Mist was flowing out of the ground, between the trees. Pools of it, each separate and distinct. Bonnie, staring mutely, could see through each patch, could see the flames, the oak trees, the bricks of the chimney. Klaus had stopped smiling, stopped moving, and was watching too.
Bonnie turned to Stefan, unable to even frame the question.
"Unquiet spirits," he whispered huskily, his green eyes intent. "The solstice." And then Bonnie understood.
They were coming. From across the river, where the old cemetery lay. From the woods, where countless makeshift graves had been dug to dump bodies in before they rotted. The unquiet spirits, the soldiers who had fought here and died during the Civil War. A supernatural host answering the call for help.
They were forming all around. There were hundreds of them.
Bonnie could actually see faces now. The misty outlines were filling in with pale hues like so many runny watercolors. She saw a flash of blue, a glimmer of gray. Both Union and Confederate troops. Bonnie glimpsed a pistol thrust into a belt, the glint of an ornamented sword. Chevrons on a sleeve. A bushy dark beard; a long, well-tended white one. A small figure, child size, with dark holes for eyes and a drum hanging at thigh level.
"Oh, my God," she whispered. "Oh, God." It wasn't swearing. It was something like a prayer.
Not that she wasn't frightened of them, because she was. It was every nightmare she'd ever had about the cemetery come true. Like her first dream about Elena, when things came crawling out of the black pits in the earth; only these things weren't crawling, they were flying, skimming and floating until they swirled into human form. Everything that Bonnie had ever felt about the old graveyard-that it was alive and full of watching eyes, that there was some Power lurking behind its waiting stillness -was proving true.
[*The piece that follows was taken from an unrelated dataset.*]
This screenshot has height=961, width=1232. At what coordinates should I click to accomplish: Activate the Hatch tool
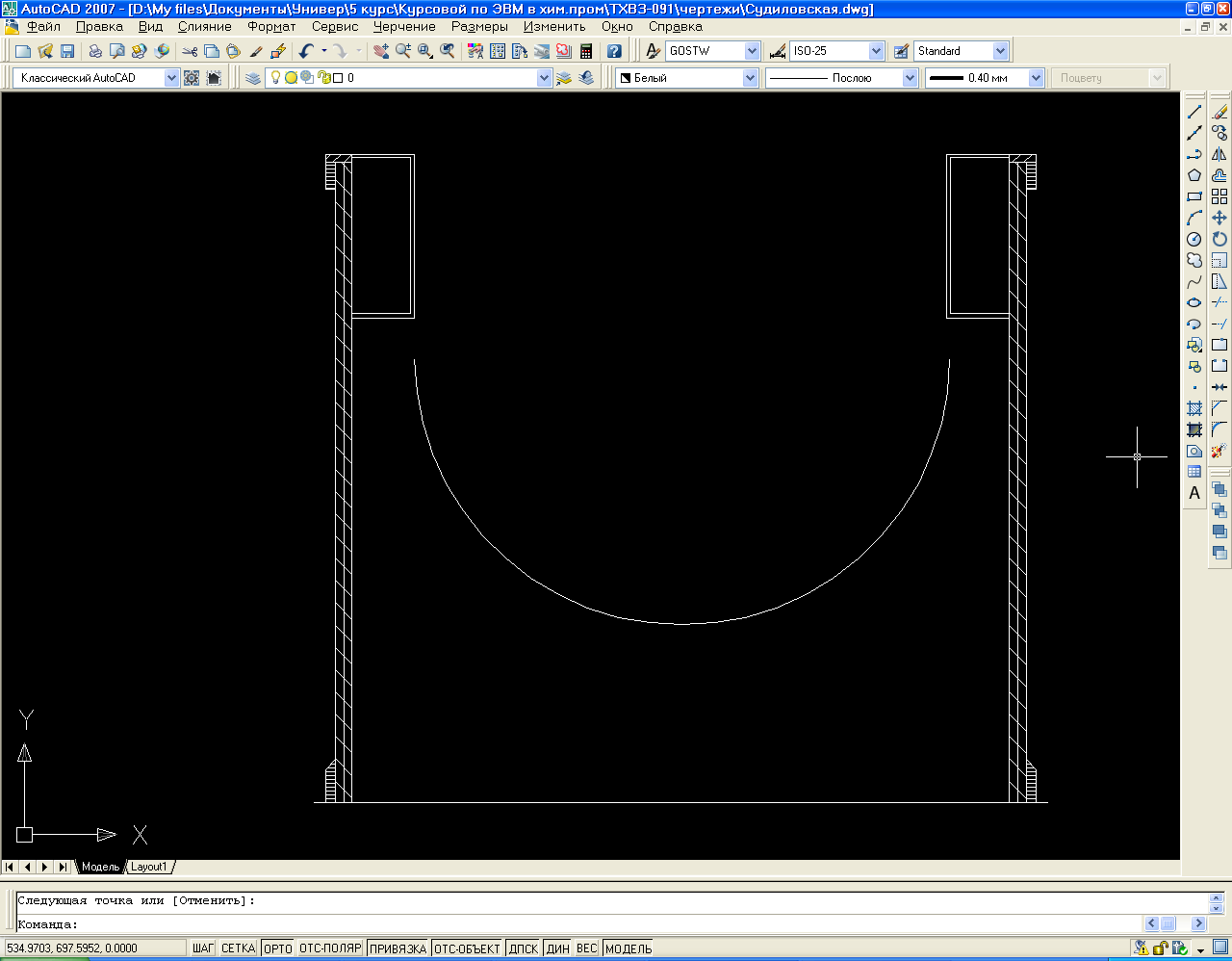tap(1194, 408)
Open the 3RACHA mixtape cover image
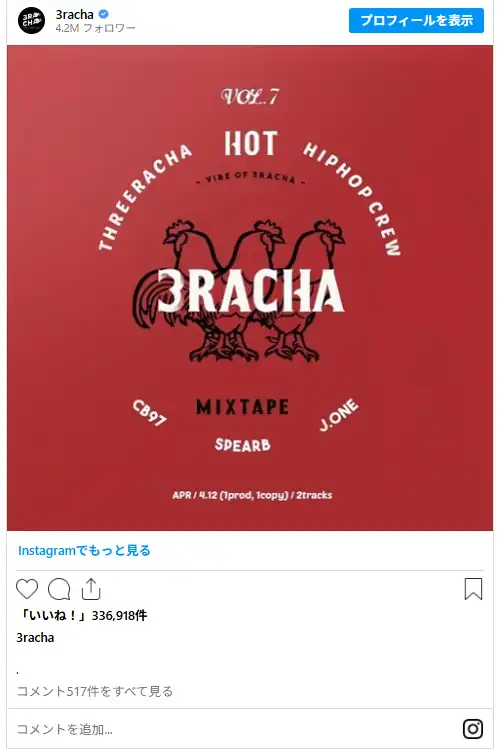 tap(250, 288)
The earth of Fell's Church was giving up its bloody memories. The spirits of those who'd died here were walking again.
And Bonnie could feel their anger. It frightened her, but another emotion was waking up inside her, making her catch her breath and clench tighter on Stefan's hand. Because the misty army had a leader.
One figure was floating in front of the others, closest to the place where Klaus stood. It had no shape or definition as yet, but it glowed and scintillated with the pale golden light of a candle flame. Then, before Bonnie's eyes, it seemed to take on substance from the air, shining brighter and brighter every minute with an unearthly light. It was brighter than the circle of fire. It was so bright that Klaus leaned back from it and Bonnie blinked, but when she turned at a low sound, she saw Stefan staring straight into it, fearlessly, with wide-open eyes. And smiling, so faintly, as if glad to have this be the last thing he saw.
Klaus dropped the stake. He had turned away from Bonnie and Stefan to face the being of light that hung in the clearing like an avenging angel. Golden hair streaming back in an invisible wind, Elena looked down on him.
"She came," Bonnie whispered.
"You asked her to," Stefan murmured. His voice trailed off into a labored breath, but he was still smiling. His eyes were serene.
"Stand away from them," Elena said, her voice coming simultaneously to Bonnie's ears and her mind. It was like the chiming of dozens of bells, distant and close up at once. "It's over now, Klaus."
But Klaus rallied quickly. Bonnie saw his shoulders swell with a breath, noticed for the first time the hole in the back of the tan raincoat where the white ash stake had pierced him. It was stained dull red, and new blood was flowing now as Klaus flung out his arms.
"You think I'm afraid of you?" he shouted. He spun around, laughing at all the pallid forms. "You think I'm afraid of any of you? You're dead! Dust on the wind! You can't touch me!"